### TASK STATEMENT
Reproduce each of the following lines word for word.

Data items:
>>>>

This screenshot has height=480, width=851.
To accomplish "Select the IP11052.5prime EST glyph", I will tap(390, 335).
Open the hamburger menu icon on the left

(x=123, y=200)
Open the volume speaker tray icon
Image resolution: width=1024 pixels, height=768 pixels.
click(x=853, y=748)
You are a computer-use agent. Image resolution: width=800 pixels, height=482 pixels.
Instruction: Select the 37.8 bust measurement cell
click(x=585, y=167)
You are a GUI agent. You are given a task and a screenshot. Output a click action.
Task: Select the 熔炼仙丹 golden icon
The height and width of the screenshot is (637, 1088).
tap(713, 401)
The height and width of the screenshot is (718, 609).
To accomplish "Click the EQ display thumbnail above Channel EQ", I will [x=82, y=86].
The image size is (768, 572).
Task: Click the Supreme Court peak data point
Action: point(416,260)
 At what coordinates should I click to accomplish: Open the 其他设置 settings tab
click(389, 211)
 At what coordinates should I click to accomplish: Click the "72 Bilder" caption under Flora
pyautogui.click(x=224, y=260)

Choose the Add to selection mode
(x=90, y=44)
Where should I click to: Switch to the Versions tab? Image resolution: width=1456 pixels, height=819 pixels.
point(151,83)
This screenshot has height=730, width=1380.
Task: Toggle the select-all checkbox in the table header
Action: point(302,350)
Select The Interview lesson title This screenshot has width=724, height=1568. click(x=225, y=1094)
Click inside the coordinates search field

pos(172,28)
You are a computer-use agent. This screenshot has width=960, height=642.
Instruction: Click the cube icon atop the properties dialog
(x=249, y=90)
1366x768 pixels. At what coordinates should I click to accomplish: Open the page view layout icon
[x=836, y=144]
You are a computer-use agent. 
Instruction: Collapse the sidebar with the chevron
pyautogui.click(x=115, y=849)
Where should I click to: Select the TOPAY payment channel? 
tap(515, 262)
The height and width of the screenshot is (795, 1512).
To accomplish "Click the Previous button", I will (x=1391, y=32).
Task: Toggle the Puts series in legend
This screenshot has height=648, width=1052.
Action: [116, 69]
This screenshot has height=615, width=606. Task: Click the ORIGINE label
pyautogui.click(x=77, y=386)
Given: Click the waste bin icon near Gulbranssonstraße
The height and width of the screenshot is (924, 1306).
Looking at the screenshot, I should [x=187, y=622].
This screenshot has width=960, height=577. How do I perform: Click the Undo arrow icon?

<<<<

### OUTPUT BELOW
This screenshot has height=480, width=851.
To accomplish "Select the IP11052.5prime EST glyph", I will tap(390, 335).
Open the hamburger menu icon on the left

(x=123, y=200)
Open the volume speaker tray icon
Image resolution: width=1024 pixels, height=768 pixels.
click(x=853, y=748)
You are a computer-use agent. Image resolution: width=800 pixels, height=482 pixels.
Instruction: Select the 37.8 bust measurement cell
click(x=585, y=167)
You are a GUI agent. You are given a task and a screenshot. Output a click action.
Task: Select the 熔炼仙丹 golden icon
The height and width of the screenshot is (637, 1088).
tap(713, 401)
The height and width of the screenshot is (718, 609).
To accomplish "Click the EQ display thumbnail above Channel EQ", I will [x=82, y=86].
The image size is (768, 572).
Task: Click the Supreme Court peak data point
Action: point(416,260)
 At what coordinates should I click to accomplish: Open the 其他设置 settings tab
click(389, 211)
 At what coordinates should I click to accomplish: Click the "72 Bilder" caption under Flora
pyautogui.click(x=224, y=260)

Choose the Add to selection mode
(x=90, y=44)
Where should I click to: Switch to the Versions tab? Image resolution: width=1456 pixels, height=819 pixels.
point(151,83)
This screenshot has height=730, width=1380.
Task: Toggle the select-all checkbox in the table header
Action: point(302,350)
Select The Interview lesson title This screenshot has width=724, height=1568. click(x=225, y=1094)
Click inside the coordinates search field

pos(172,28)
You are a computer-use agent. This screenshot has width=960, height=642.
Instruction: Click the cube icon atop the properties dialog
(x=249, y=90)
1366x768 pixels. At what coordinates should I click to accomplish: Open the page view layout icon
[x=836, y=144]
You are a computer-use agent. 
Instruction: Collapse the sidebar with the chevron
pyautogui.click(x=115, y=849)
Where should I click to: Select the TOPAY payment channel? 
tap(515, 262)
The height and width of the screenshot is (795, 1512).
To accomplish "Click the Previous button", I will (x=1391, y=32).
Task: Toggle the Puts series in legend
This screenshot has height=648, width=1052.
Action: [116, 69]
This screenshot has height=615, width=606. Task: Click the ORIGINE label
pyautogui.click(x=77, y=386)
Given: Click the waste bin icon near Gulbranssonstraße
The height and width of the screenshot is (924, 1306).
Looking at the screenshot, I should [x=187, y=622].
This screenshot has width=960, height=577. How do I perform: Click the Undo arrow icon?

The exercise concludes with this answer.